• Task to carry out: List each line of the listing below that contains the string "icon".

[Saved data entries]

········

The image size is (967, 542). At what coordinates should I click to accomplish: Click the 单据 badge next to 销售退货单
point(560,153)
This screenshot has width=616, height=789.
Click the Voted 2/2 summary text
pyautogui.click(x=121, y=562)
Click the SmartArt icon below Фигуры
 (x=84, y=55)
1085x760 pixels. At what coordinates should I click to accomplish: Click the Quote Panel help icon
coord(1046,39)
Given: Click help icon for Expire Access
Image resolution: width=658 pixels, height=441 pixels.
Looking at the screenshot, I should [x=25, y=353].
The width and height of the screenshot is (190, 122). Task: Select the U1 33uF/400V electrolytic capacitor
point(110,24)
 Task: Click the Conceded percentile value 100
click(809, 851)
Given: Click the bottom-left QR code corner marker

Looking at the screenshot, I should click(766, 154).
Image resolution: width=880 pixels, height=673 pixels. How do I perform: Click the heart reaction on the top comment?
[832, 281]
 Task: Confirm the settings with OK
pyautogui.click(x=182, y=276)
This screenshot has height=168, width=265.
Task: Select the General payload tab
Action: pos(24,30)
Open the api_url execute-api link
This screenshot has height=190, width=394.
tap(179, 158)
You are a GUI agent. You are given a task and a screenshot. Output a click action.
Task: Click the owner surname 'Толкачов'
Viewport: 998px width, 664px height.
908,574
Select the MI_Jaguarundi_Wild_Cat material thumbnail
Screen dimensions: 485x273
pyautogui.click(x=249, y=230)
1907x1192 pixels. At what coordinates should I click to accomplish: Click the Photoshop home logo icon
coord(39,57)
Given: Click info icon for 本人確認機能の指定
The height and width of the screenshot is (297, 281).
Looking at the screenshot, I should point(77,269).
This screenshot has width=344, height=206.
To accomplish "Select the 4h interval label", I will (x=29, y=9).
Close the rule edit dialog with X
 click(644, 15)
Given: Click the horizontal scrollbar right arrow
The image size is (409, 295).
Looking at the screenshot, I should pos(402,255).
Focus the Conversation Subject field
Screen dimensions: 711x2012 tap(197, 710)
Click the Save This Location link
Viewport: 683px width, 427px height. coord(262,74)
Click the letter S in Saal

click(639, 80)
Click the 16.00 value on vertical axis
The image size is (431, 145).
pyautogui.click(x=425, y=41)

········

• Correct output:
Click the SmartArt icon below Фигуры
1085x760 pixels. At what coordinates should I click to accomplish: Click the Quote Panel help icon
Given: Click help icon for Expire Access
1907x1192 pixels. At what coordinates should I click to accomplish: Click the Photoshop home logo icon
Given: Click info icon for 本人確認機能の指定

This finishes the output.